Now, the teen in McDonald’s charge is a senior with a steady post on the honor roll, and McDonald credits Desdunes for keeping both of them engaged.

“She’s someone I could go to whenever there’s a problem,” McDonald said. “She’s very helpful in giving me advice and encouragement.”

Desdunes knows how crucial encouragement can be because, like many of the parents at YCD, she has struggled to provide for her children in the past, too. In 1991, during a trip to New York, a coup d’état in Haiti, where Desdunes lived and attended private schools, stranded her and her two children stateside. She enrolled them in a Catholic school and took a job on Wall Street to pay the tuition, abandoning her progress toward a degree in bilingual education in the process. On occasion, when she had to work through the night, she would put her children to sleep under her desk.

Ultimately she had to pull her children from private school and enroll her daughter at P.S. 161 The Crown and her son at M.S. 61, both in Crown Heights. After seeing how heavily the Catholic school had courted parent involvement, Desdunes was shocked by the boundaries that kept parents out of public schools.

“I was appalled by the lack of parental involvement or parental say. This is our school, we pay taxes so we should be able to confer with somebody,” Desdunes said. “Just because you’re in public school doesn’t mean that education should be mediocre.”

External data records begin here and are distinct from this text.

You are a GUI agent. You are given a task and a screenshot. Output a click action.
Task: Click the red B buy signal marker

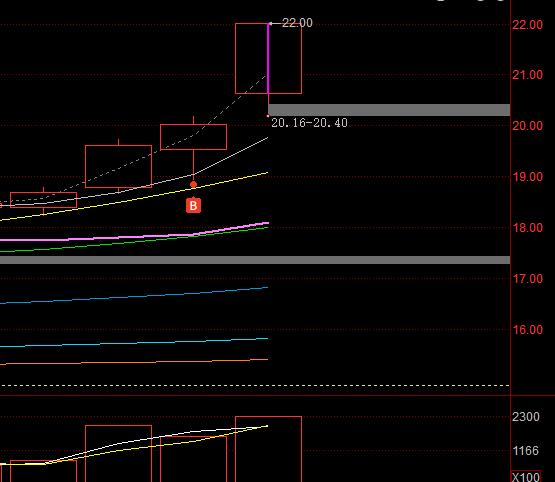193,206
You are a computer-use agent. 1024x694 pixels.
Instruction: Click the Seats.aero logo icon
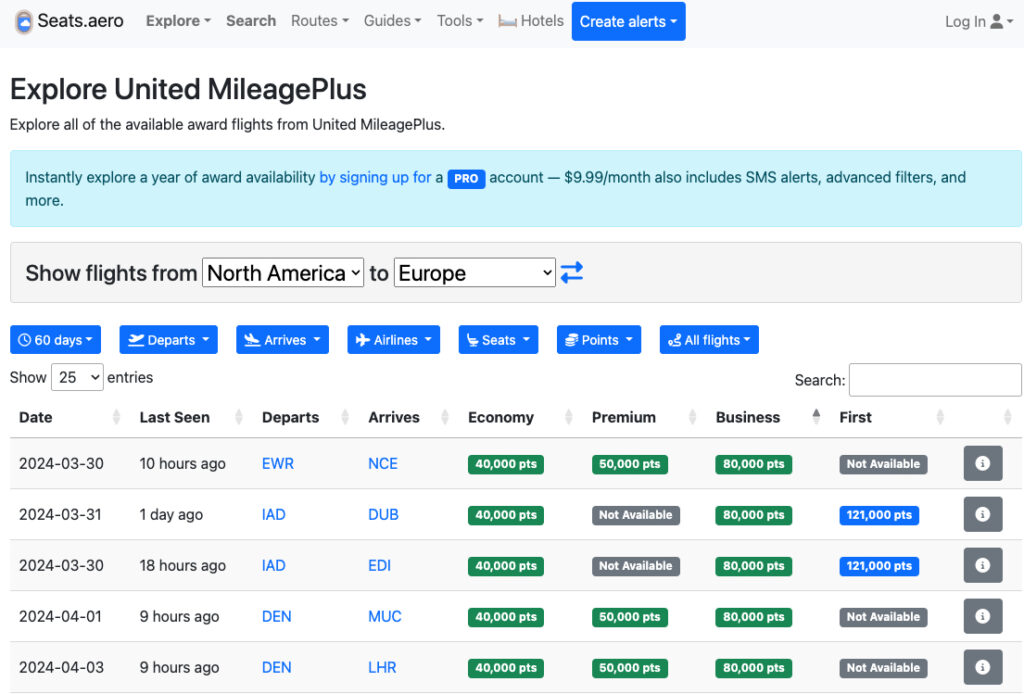pyautogui.click(x=22, y=20)
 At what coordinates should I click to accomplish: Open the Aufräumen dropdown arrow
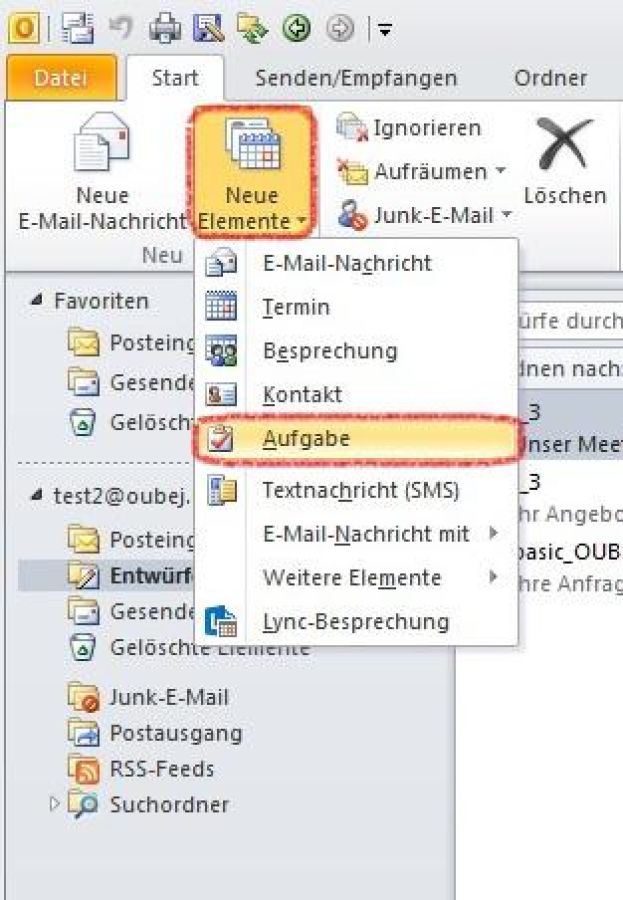click(501, 170)
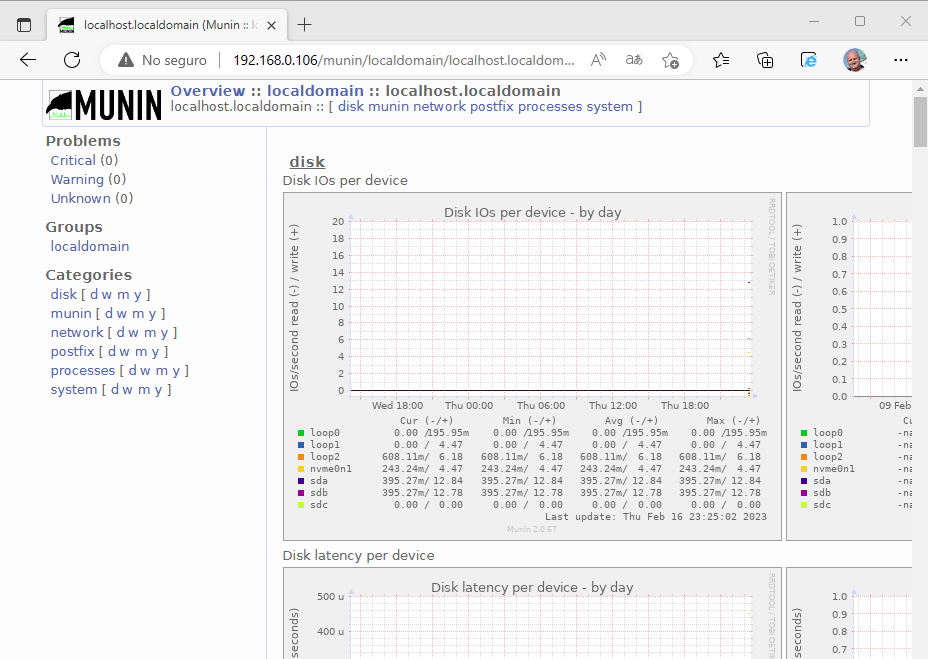The width and height of the screenshot is (928, 659).
Task: Open a new tab with the plus icon
Action: [x=305, y=24]
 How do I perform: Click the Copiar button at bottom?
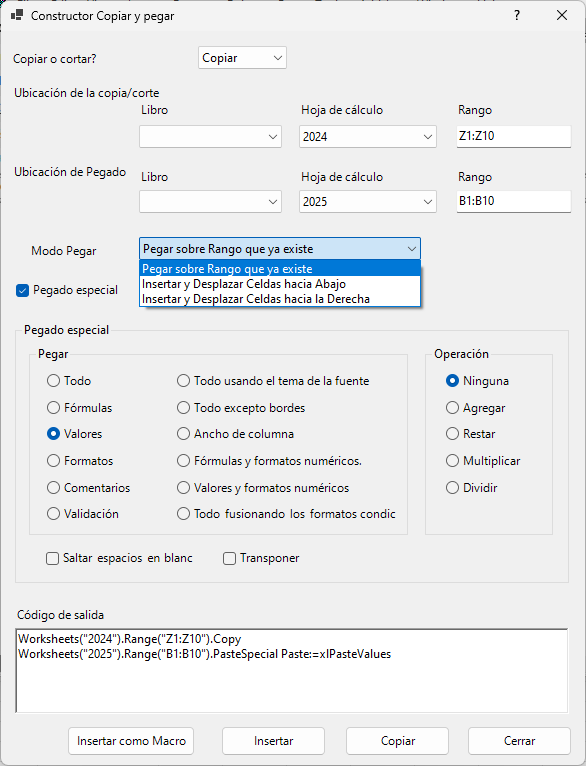[398, 741]
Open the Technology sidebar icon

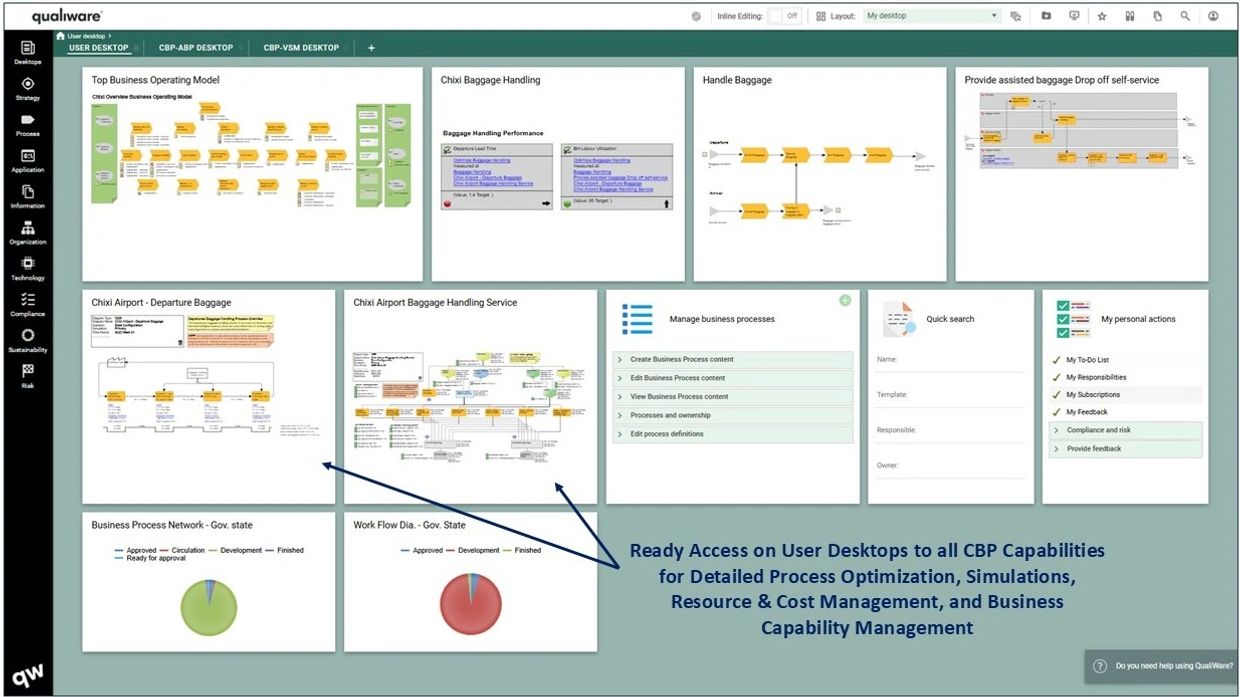[x=27, y=265]
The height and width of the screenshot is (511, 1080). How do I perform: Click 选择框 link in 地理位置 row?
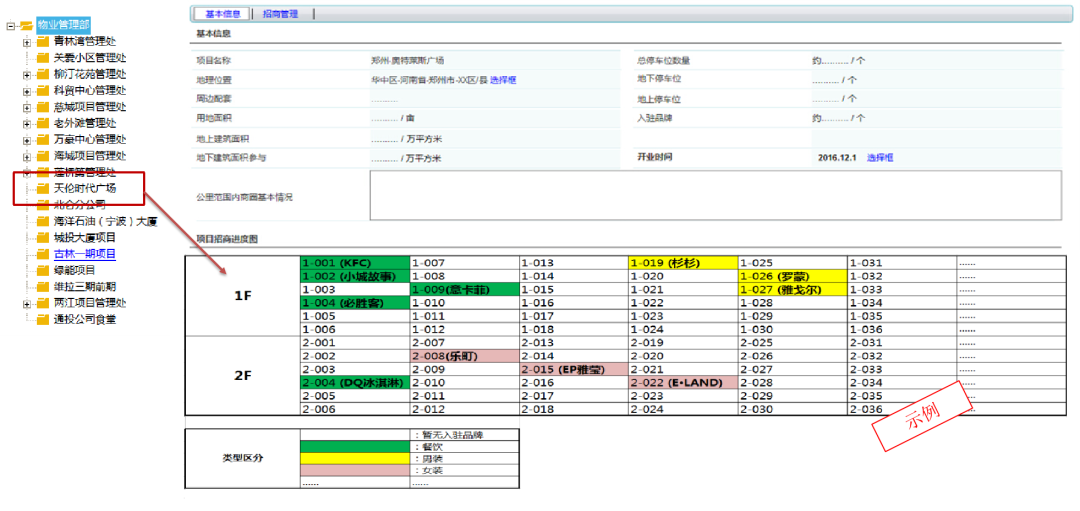point(503,80)
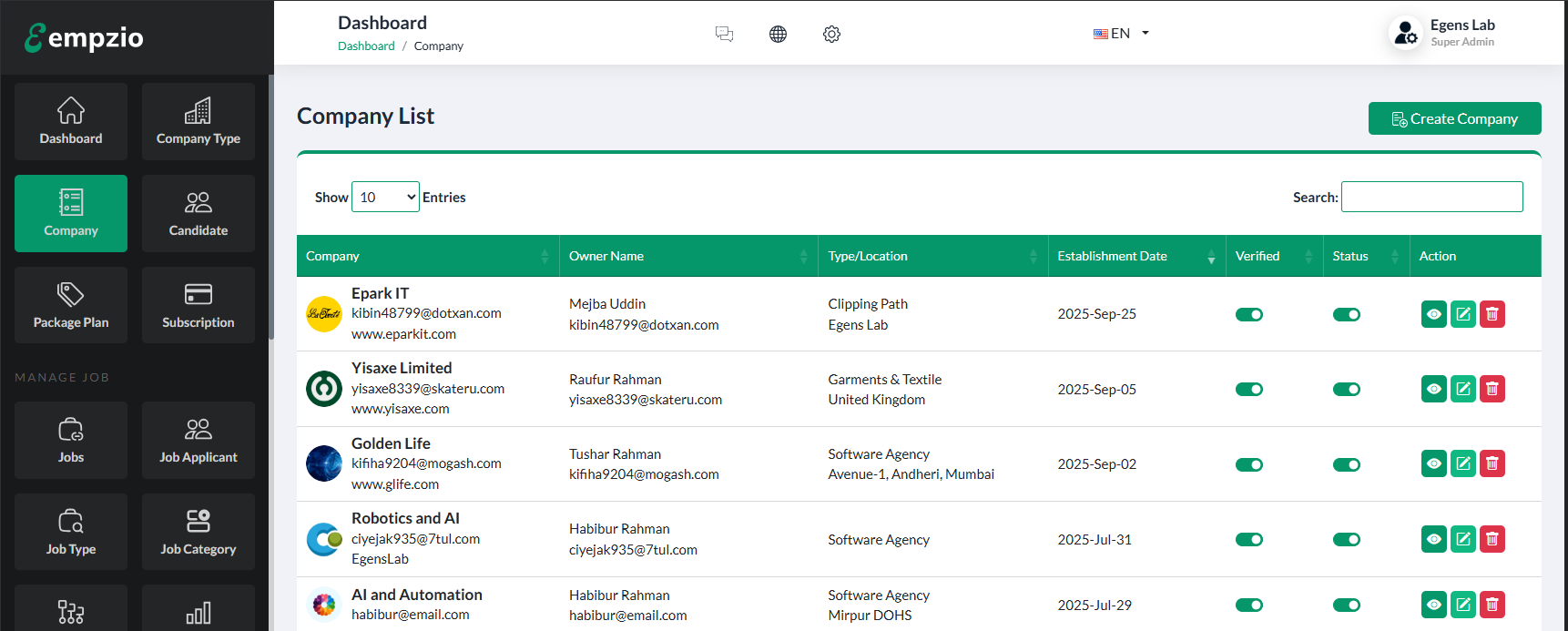This screenshot has height=631, width=1568.
Task: Open the Show entries dropdown
Action: point(385,197)
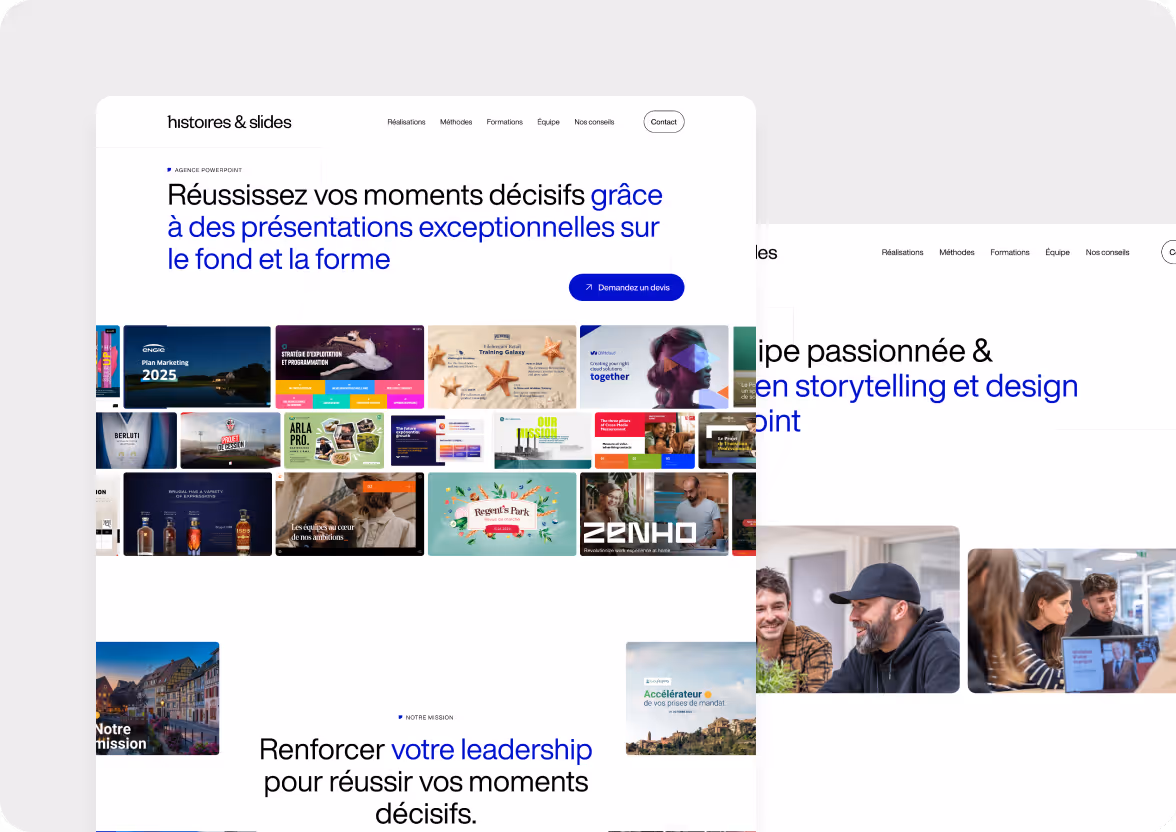Image resolution: width=1176 pixels, height=832 pixels.
Task: Open the Méthodes menu item
Action: [x=456, y=121]
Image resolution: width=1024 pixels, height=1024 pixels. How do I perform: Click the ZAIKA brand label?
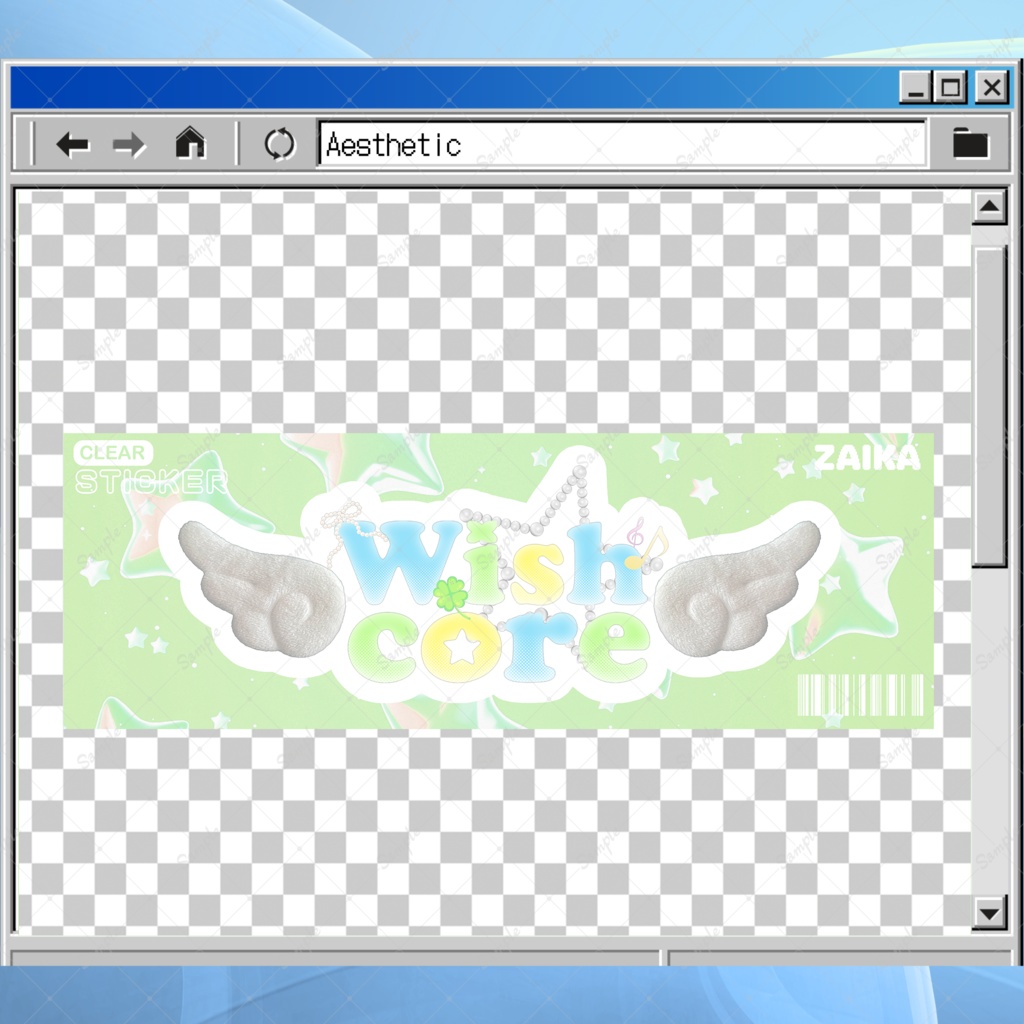click(866, 456)
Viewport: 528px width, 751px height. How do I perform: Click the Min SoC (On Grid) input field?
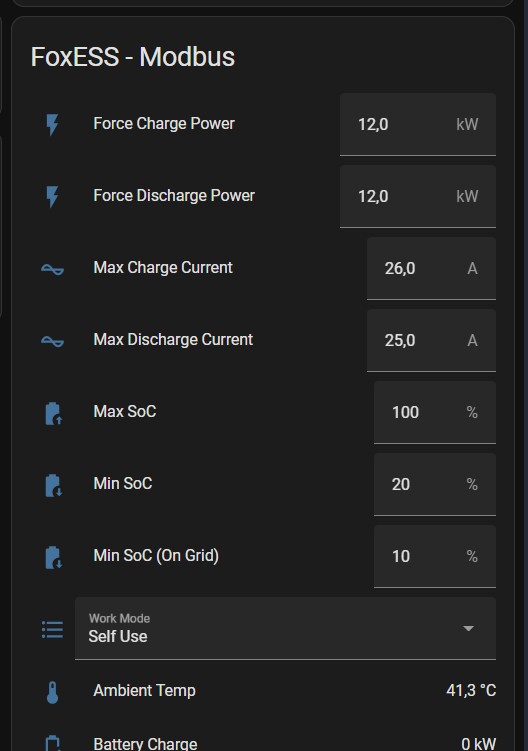pos(435,556)
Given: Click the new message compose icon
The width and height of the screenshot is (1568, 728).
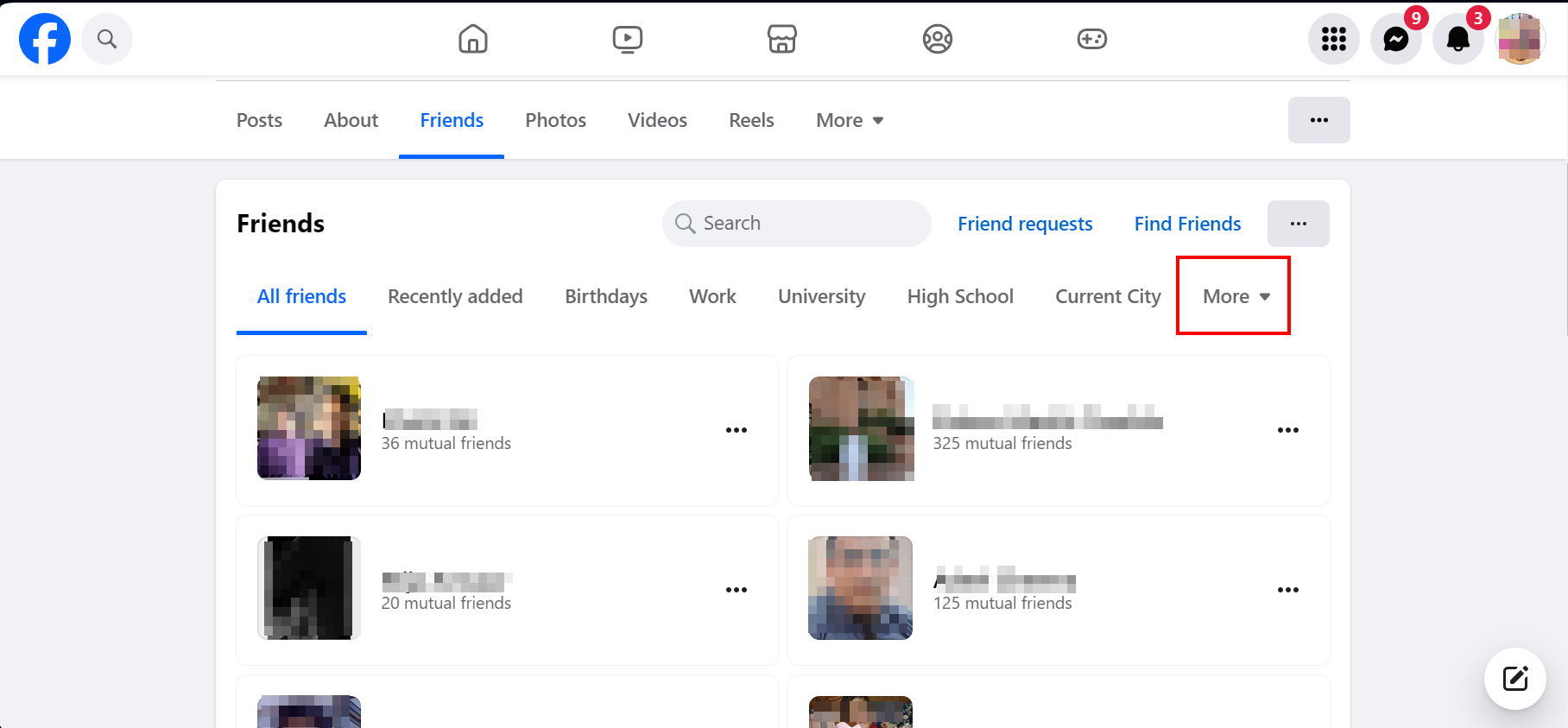Looking at the screenshot, I should click(1515, 679).
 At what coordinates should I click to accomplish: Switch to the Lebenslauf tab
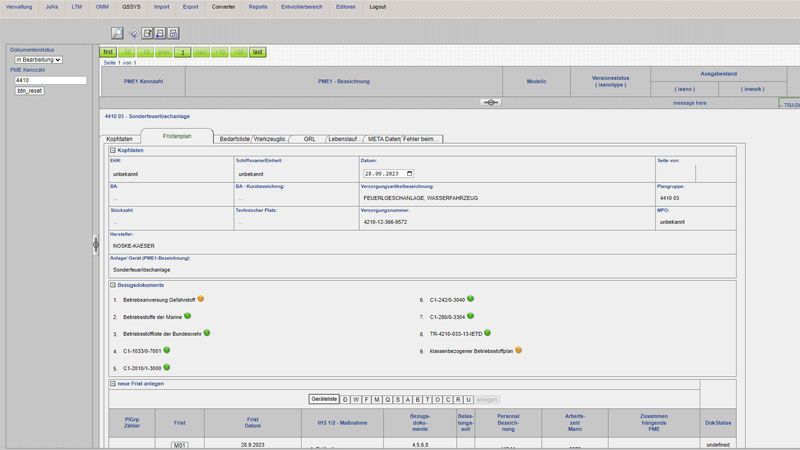tap(343, 138)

She made her way onto the board of M.S. 61’s parent-teacher association and increased her engagement in her Crown Heights community by attending local police precinct community council meetings and becoming active in her building’s tenant association. In 1999, she found the job at CCMS through a cousin.

Prendergast said that one of the most significant tasks Desdunes has taken on has been empowering parents and letting them know that they have the right to make noise and keep the school accountable.

“She goes beyond the job description,” Prendergast said. “Far beyond.”

Now, positioned at the intersection between home and school, Desdunes can both advocate for parents and help school staff push back against more difficult parents to open constructive communication.

It’s the advocacy that consumes her working hours. Many YCD students have immigrated from the Caribbean and many live with people other than their parents. Some of the children are not documented immigrants. Some of the parents don’t have jobs.

Desdunes moonlights at Brooklyn United for Innovative Local Development, running an employment program. Tapping into her connections there, Desdunes has been able to direct parents and students towards job opportunities, and keeps a hefty file of their resumes and cover letters on her computer.

Meeting everyone’s needs requires a certain scrappiness, Desdunes said. “We will use every tool and invent new tools to meet your needs,” she said. “And the needs are huge. Immense.”